Он сидел тихо, стараясь даже не дышать. Чуткий, напряженный, с судорожно колотящимся в груди сердцем, он пытался представить путь матери. Вот она дошла уже до Среднего, свернула к Четвертой линии. Вот уже приближается к Восьмой. Скорей бы шло время, скорей бы она возвращалась!
Потом на Гаврилова напало какое-то сонное равнодушие, и он перестал пугаться шорохов за стеной и завывания ветра наверху. Он стал засыпать.

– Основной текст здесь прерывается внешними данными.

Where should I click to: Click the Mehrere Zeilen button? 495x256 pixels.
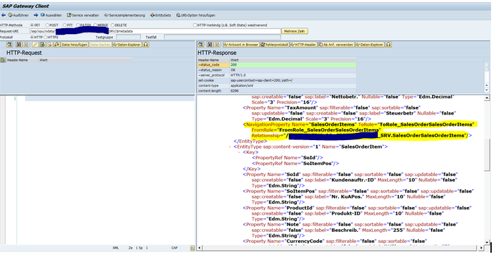[x=294, y=31]
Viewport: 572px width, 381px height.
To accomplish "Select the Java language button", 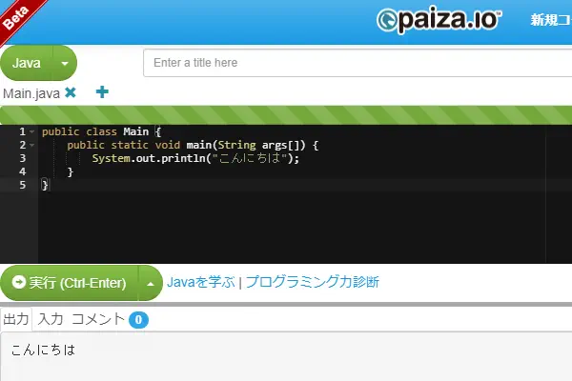I will (x=27, y=63).
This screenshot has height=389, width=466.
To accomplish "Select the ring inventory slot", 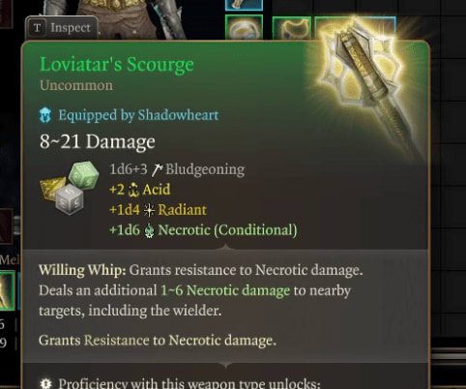I will click(x=244, y=27).
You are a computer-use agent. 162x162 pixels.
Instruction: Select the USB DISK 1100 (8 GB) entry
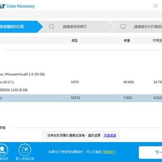(x=14, y=90)
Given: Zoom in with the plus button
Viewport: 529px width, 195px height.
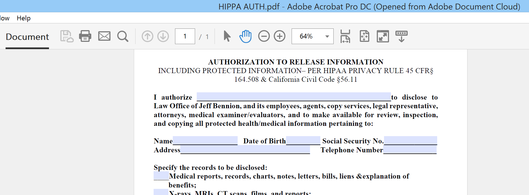Looking at the screenshot, I should click(x=280, y=36).
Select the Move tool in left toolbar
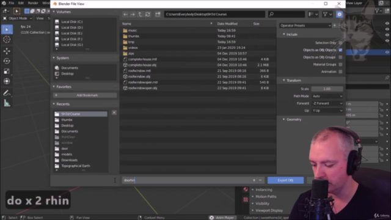This screenshot has height=220, width=391. click(7, 51)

Гаврилов очнулся от того, что ему почудились голоса. Да, рядом в комнате разговаривали двое. Сначала Гаврилов не пытался вникнуть в смысл разговора — ему показался очень знакомым голос одного из говоривших: пронзительный, каркающий, — и он старался вспомнить, чей это голос. И вспомнил. Это был голос Егупина, только чуть измененный гулкой тишиной пустого дома. Голос другого был незнаком.
— Ну что вы ноете: мало, мало! Где я вам возьму
много?..
Гаврилов не расслышал окончания фразы и весь напрягся, прислушиваясь.
— Не хами, Чалый, — прохрипел Егупин, — никто тебе больше, чем я, не даст. И не таскай мне мелочь.
— Теперь уже кольца стали мелочью — проворчал тот, которого Егупин назвал Чалым. — И на кой черт заставлять меня таскаться в эту развалюху? Могли бы по-прежнему дома встречаться…
Гаврилов вспомнил, что еще с осени к Егупину ходил какой-то мрачный тип, небритый, с грязным вещевым мешком за плечами. Анастасия Михайловна, мельком увидев этого человека, сказала:
— Ну и рожа, господи Христе. По таким тюрьма плачет. Люди воюют, а он с мешком шляется…
«Уж не он ли?» — подумал Гаврилов.
За стеной несколько минут молчали. Потом что-то упало, глухо ударившись об лед.
— О черт! — выругался Егупин. Попросил — Посвети-ка сюда. Куда она завалилась, зараза… А, наконец-то.
— Вы чего с ракетницей ходите? Ну как патруль задержит?
— Да это я так… Просил тут один человек достать. Почему же не достать — золотыми платит. А у нас на складе чего только нет!
— Человек просил, — проворчал Чалый. Голос у него был недовольный. — Это вам не сгущенкой торговать. К стенке поставят и как звать не спросят.
— Да ведь и я так, случайно. Попросил один на толкучке… — Егупин вдруг заюлил. От его спесивого тона и следа не осталось.
— Где в следующий раз? — спросил Чалый.
— Здесь же… Не могу я в квартире, — ответил Егупин. — У меня уже с обыском были…
— С обыском? — испугался Чалый. — Что же вы молчите?